Malgré ces similitudes d’intrigue, les deux versions de Ne dis pas de mal se déroulent de manière très différente, y compris à travers ces différences majeures.

Nationalités et normes

La différence la plus évidente entre les deux films réside dans la nationalité des personnages. Dans la version danoise, Bjørn et Louise sont danois, tandis que Patrick et Karin sont néerlandais. En revanche, le film de 2024 suit les Américains Ben et Louise alors qu’ils rendent visite aux Britanniques Paddy et Ciara. Plus qu’une simple tentative d’apaiser le public visé, le changement de nationalité affecte le défi central du film, expliquant pourquoi la famille en visite reste, malgré le comportement inapproprié des hôtes.

Bjørn et Louise ne quittent pas Patrick et Karin par politesse. Ils ne veulent pas offenser leurs hôtes, même si ceux-ci les offensent. Patrick et Karin sentent ce malaise et l’utilisent pour jouer sur la sympathie de leurs victimes potentielles. Ils parviennent même à faire en sorte que Bjørn et Louise s’excusent d’avoir été offensés.

A l’inverse, le film américain s’intéresse aux dynamiques de genre et politiques. McAvoy joue Paddy comme un mâle alpha fanfaron, le genre de gars qui prend Alex Jones et Andrew Tate pour argent comptant. Il s’intéresse aux insécurités de Ben, qui découlent de son incapacité à trouver un emploi et de l’infidélité de Louise. Bien plus franche que son homologue danoise, l’Américaine Louise est une bonne libérale, qui tient tête à Paddy tout au long du film, mais recule lorsque Ciara la défie d’être implicitement intolérante, ou pire, de permettre les abus implicites de Paddy.

Cette révision modifie le sens de la grande histoire. Dans les deux versions, lorsque les hôtes se montrent sous leur vrai jour, Bjørn/Ben leur demande pourquoi ils font ça, ce à quoi Patrick/Paddy répond : « Parce que tu m’as laissé faire. » Dans le film danois, les visiteurs laissent les hôtes les tuer parce qu’ils ont été trop polis pour dire non. Mais dans le film américain, les hôtes s’en sortent parce que Ben est trop épris de la masculinité de Paddy et que Louise est trop inquiète de contredire ses idéaux politiques.

Problèmes à la maison

Comme nous l’avons déjà évoqué, Ben et Louise ont des problèmes conjugaux profondément ancrés, ce qui les a poussés à partir en vacances en Italie et à éroder leurs défenses lorsque les choses tournent mal. McNairy joue Ben comme l’homme libéral exagérément doux ridiculisé par les médias de droite. Il se met en boule et peut à peine élever la voix au-dessus d’un murmure. Il culpabilise Louise pour qu’elle reste avec lui et déménage à Londres, des actions qui la laissent avec un profond ressentiment.
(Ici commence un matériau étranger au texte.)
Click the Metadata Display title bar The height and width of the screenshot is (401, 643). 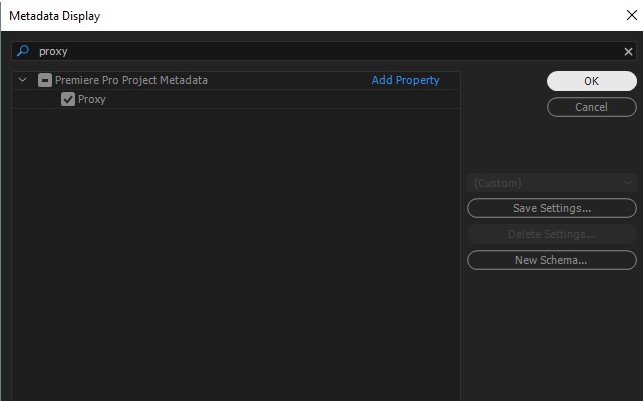pyautogui.click(x=300, y=16)
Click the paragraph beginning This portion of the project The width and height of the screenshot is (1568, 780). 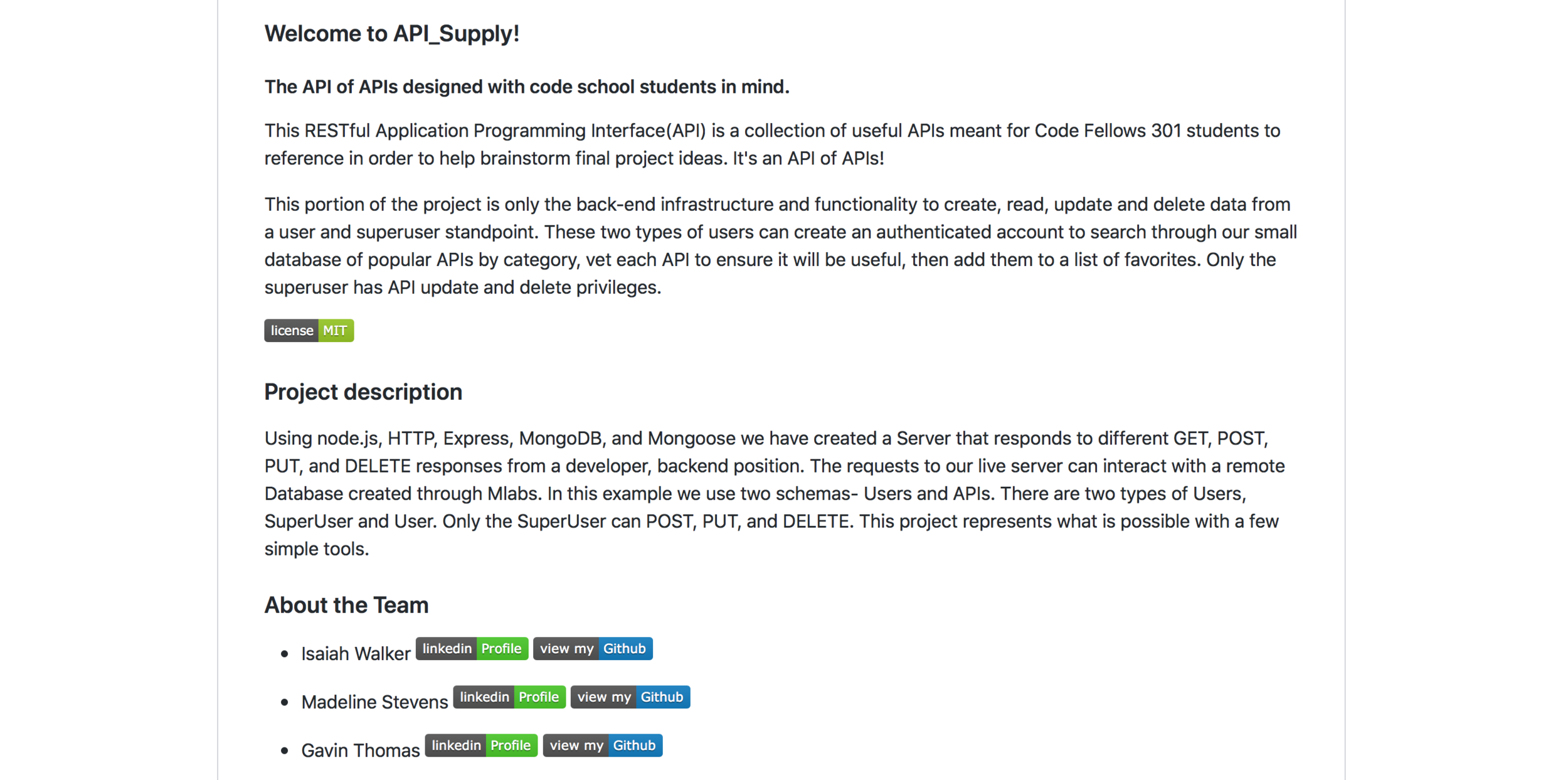[780, 245]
Les Danois Bjørn et Louise se chamaillent parfois, mais la dispute est brève et superficielle. En fait, la caméra capture souvent des moments d’intimité entre eux, allant du sexe au fait qu’ils se tiennent la main pour se réconforter. En revanche, Ben et Louise ne se font pas confiance. Louise, interprétée par Davis, est plus énergique que celle de Koch et fait connaître ses réserves. Mais dans tous les cas, Ben l’intimide émotionnellement pour la faire reculer, en partie parce qu’il pense qu’il mérite qu’elle lui fasse des faveurs et en partie parce qu’il est amoureux du viril Paddy. Ben veut être Paddy et pourrait même vouloir être avec Paddy.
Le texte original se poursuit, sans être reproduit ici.